The supply side is under increasing pressure from a rising number private equity firms, including the likes of Goldman Sachs, The Carlyle Group, and Kohlberg Kravis Roberts & Co. bidding for infrastructure assets. Peter Hobbs, global head of real estate and infrastructure research at Deutsche Bank, sees that “the risk premium has declined lately as investors have become more comfortable.” At the same time, Macquarie analyst David Rickards observes that “new deals coming to market has not kept up with the growth in demand, resulting in a rerating of assets.”

Today’s low interest rates help investors deal with rising asset prices. Last year, Macquarie teamed up with Spanish private transport developer Cintra to buy the 157-mile Indiana Toll Road for $3.8 billion with only 19 percent equity. However, a secular rise in long-term rates could challenge the current investment calculus that relies on substantial leverage to sustain attractive return on equity.

Despite such potential challenges, with proper due diligence and oversight, Fitch believes these are manageable risks. “Infrastructure is offering investors unique investment opportunity,” Fitch explains, “that can combine the relative safety of high-grade government bonds and equity-like returns without being correlated to either asset class.”

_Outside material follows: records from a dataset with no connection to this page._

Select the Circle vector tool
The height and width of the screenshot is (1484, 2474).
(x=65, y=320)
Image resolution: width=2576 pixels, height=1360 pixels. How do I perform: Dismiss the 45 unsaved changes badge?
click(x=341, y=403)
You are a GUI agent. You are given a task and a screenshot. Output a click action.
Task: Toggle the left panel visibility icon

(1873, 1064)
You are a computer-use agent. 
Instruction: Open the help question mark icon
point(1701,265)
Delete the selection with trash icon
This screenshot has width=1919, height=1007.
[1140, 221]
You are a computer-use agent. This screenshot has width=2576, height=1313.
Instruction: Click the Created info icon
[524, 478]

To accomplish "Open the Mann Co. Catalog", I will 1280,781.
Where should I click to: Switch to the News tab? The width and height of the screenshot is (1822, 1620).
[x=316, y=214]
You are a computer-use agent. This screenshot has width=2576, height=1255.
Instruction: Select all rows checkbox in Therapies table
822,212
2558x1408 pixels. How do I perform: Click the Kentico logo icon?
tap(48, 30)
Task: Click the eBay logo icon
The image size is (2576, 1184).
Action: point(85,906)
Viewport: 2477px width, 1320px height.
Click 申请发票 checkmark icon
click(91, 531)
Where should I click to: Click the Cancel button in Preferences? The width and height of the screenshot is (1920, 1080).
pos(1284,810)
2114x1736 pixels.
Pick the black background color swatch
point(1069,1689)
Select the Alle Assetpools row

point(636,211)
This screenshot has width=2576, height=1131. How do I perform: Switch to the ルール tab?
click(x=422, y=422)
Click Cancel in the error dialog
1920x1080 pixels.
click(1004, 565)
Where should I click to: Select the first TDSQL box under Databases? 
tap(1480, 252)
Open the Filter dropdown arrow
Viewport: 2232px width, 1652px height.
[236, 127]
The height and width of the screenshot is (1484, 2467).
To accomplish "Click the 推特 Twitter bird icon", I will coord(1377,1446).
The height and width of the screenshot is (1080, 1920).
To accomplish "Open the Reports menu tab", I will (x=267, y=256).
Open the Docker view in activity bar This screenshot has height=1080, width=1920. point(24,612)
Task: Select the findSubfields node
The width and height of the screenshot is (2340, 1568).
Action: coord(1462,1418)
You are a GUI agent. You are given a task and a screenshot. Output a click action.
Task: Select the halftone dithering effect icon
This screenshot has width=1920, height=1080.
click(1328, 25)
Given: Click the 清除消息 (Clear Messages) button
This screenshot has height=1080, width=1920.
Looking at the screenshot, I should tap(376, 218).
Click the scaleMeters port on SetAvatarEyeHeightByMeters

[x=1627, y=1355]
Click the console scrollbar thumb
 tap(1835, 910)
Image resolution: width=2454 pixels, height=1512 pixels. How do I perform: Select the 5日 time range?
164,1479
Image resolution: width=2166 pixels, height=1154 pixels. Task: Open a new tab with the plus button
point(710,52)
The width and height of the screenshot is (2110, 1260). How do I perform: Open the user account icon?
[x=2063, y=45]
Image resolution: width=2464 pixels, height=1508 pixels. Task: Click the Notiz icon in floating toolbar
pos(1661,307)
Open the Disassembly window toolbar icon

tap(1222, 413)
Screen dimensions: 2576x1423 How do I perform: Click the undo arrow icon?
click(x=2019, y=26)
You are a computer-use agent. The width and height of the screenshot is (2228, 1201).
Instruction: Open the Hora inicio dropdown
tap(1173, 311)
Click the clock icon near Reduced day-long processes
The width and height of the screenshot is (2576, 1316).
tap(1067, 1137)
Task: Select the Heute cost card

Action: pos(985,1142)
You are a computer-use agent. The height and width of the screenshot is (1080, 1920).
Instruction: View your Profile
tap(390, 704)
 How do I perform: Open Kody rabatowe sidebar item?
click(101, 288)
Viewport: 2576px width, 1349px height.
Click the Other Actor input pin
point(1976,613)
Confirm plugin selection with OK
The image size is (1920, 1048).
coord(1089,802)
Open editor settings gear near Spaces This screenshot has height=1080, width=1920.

While that should remain true for the near term, if the supply of infrastructure opportunities fails to expand as rapidly as some predict, then there may be a musical chairs aspect to infrastructure. Early investors seated should do fine. But those rushing in, paying too much and failing to structure the right kind of deals may not end of up fairing as well. Discerning this difference will be the key for financial and advisors and retail investors trying to cash in on this evolving and compelling asset class.